Nebraska is currently 7-13 (2-7 in the Big Ten). They are 0.5 game behind Michigan in the Big Ten standings. They have beaten Purdue and Iowa, but lost to lowly Northwestern. They don’t have much height (one 6’9” player), and no one even close to a star player. This might be a team that Michigan can beat on the road. Maybe.
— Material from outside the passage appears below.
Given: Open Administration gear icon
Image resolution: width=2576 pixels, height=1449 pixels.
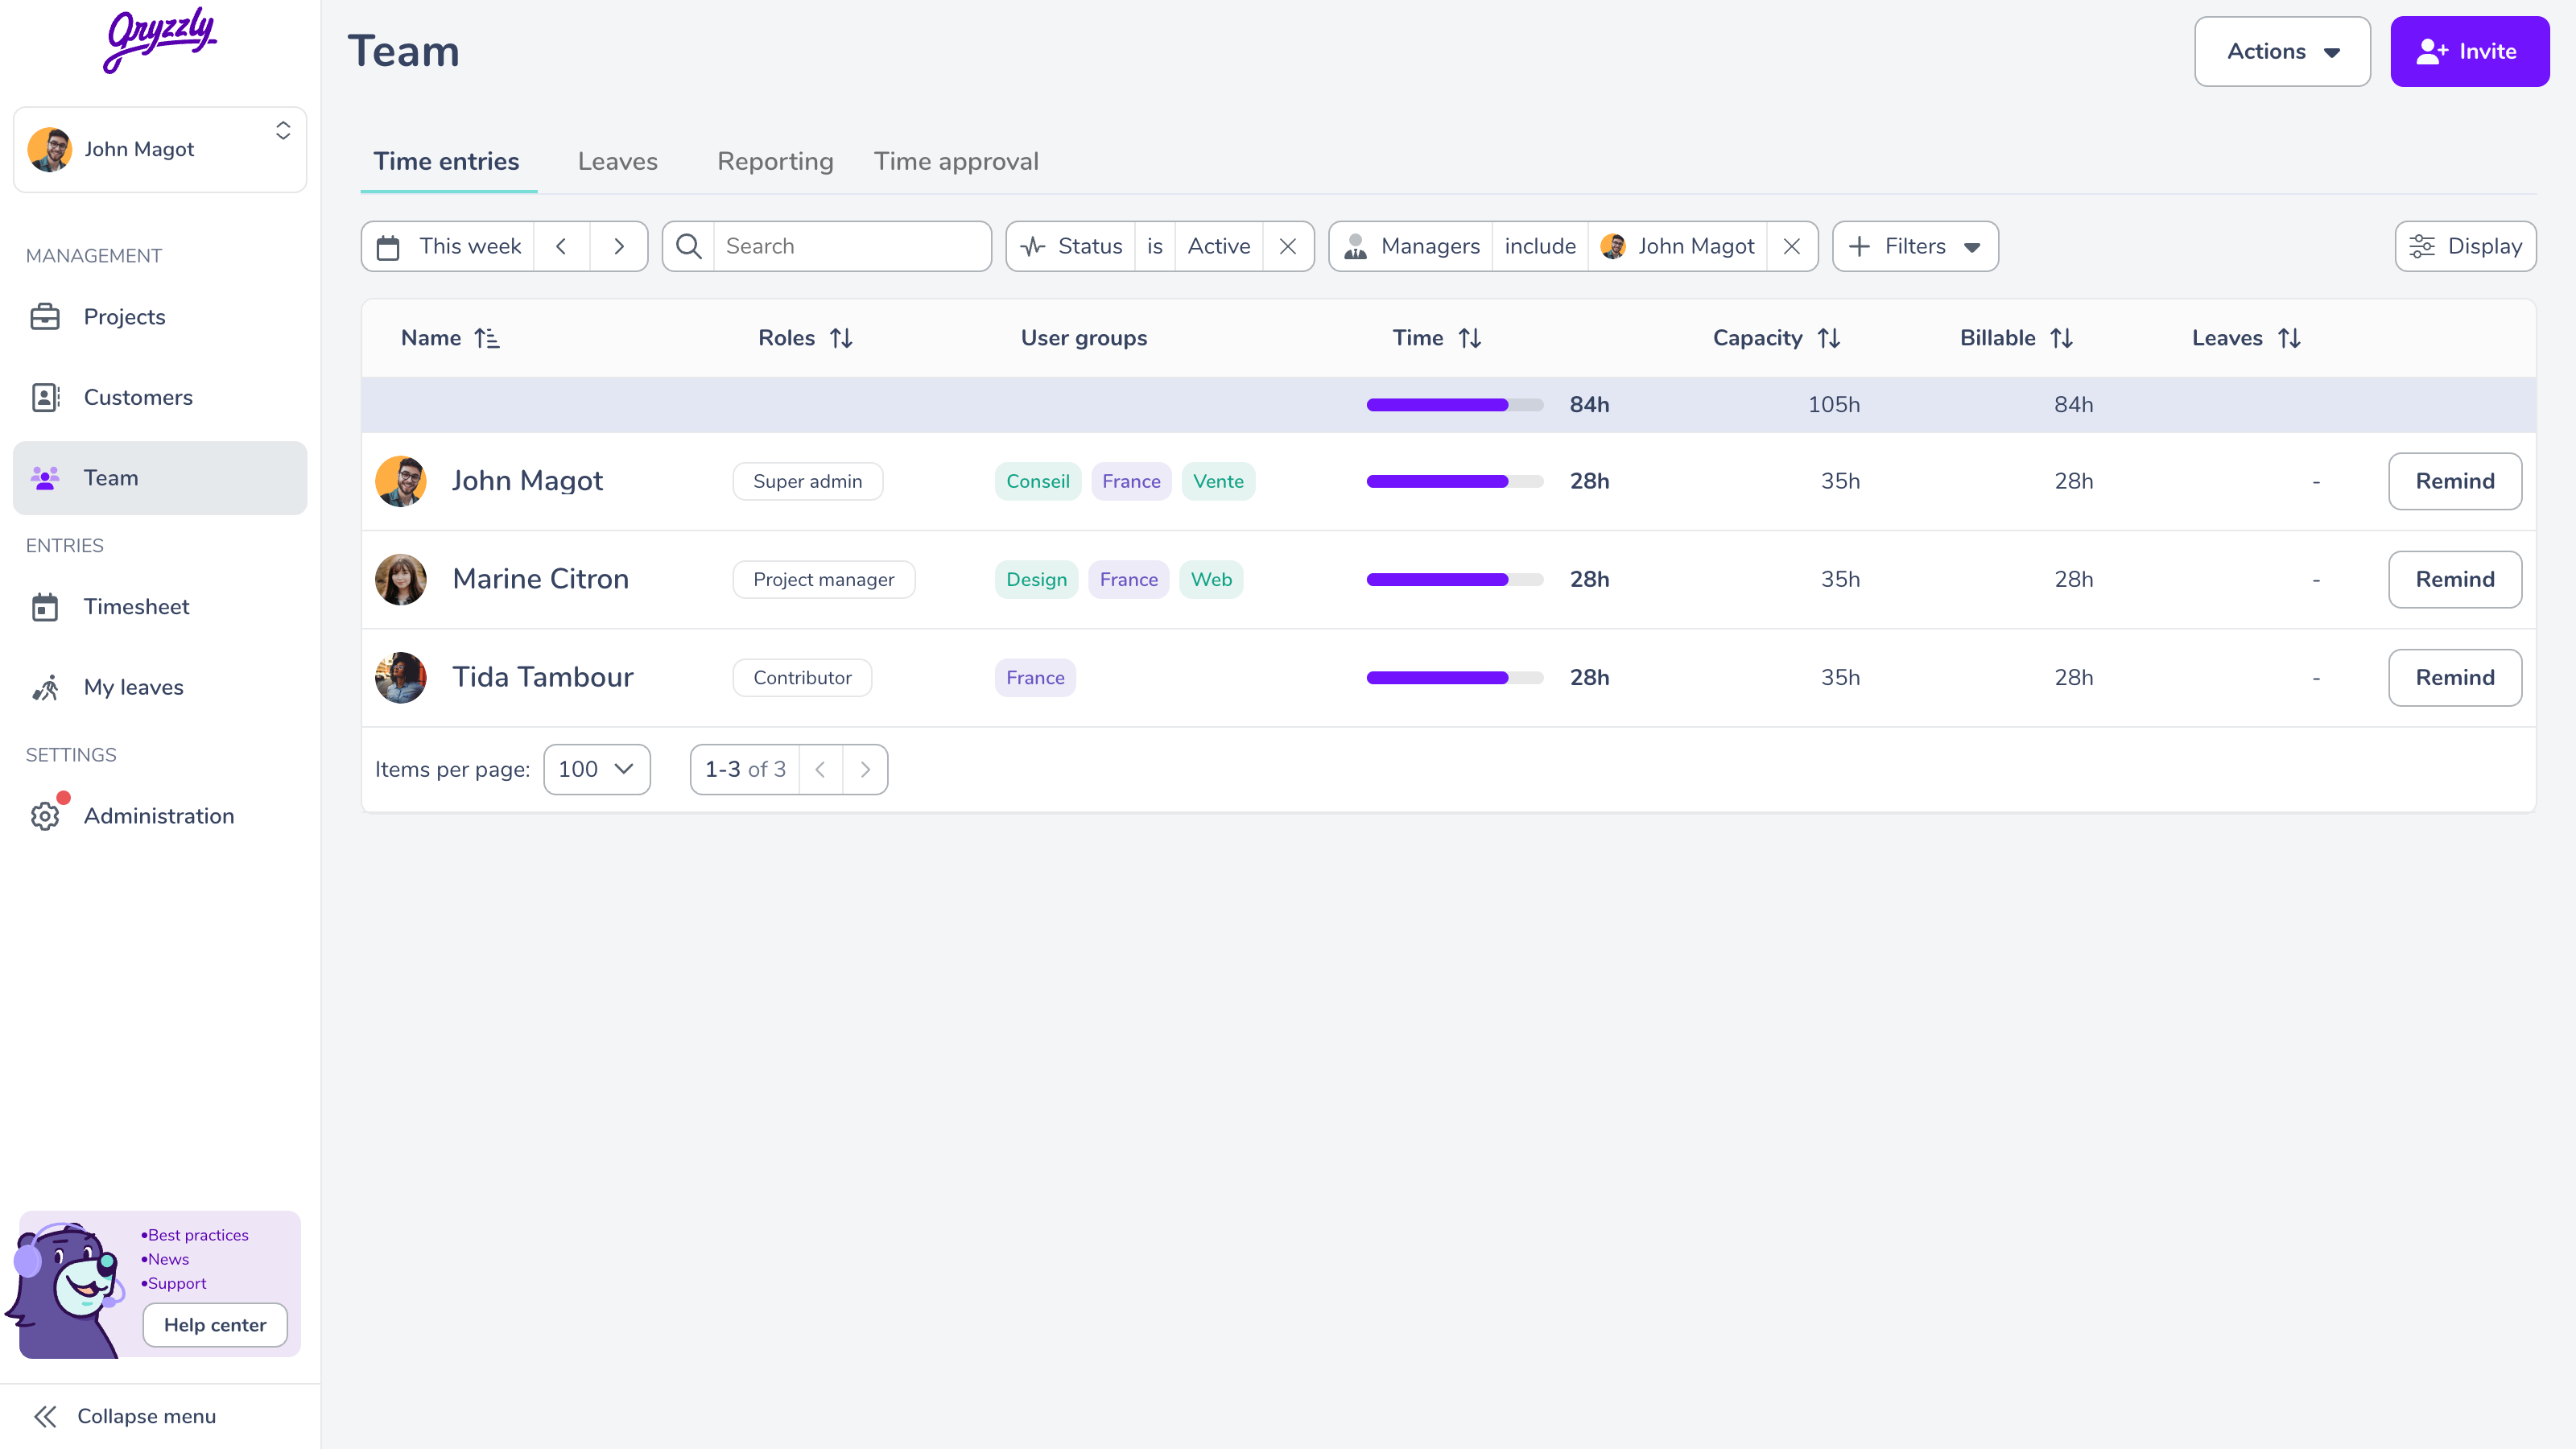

Wait a minute, what’s that “(#24)” thing before Rutgers’ name above? They’re ranked? Yup, for the first time in several decades, Rutgers is ranked. They’re currently 15-5 (6-3 in the Big Ten). They’re tied with Maryland for 3rd place in the Big Ten. They’ve beaten (#22) Seton Hall, (#20) Penn State, and Minnesota, but they’ve lost to Illinois and Iowa. They’ve got some height (a couple 6’11” players), and a couple stars (Geo Brown and Myles Johnson). Even though this game is being played in Madison Square Garden, Michigan is technically the home team for the game. Yes, Michigan only gets 9 Big Ten games in Crisler Arena this season, while every other Big Ten team gets 10 true home games. Even worse, this will be like a home game for Rutgers, since their campus is within easy driving distance of Madison Square Garden, so it’s not even a neutral site game. The combination makes it very unlikely that Michigan will win this game.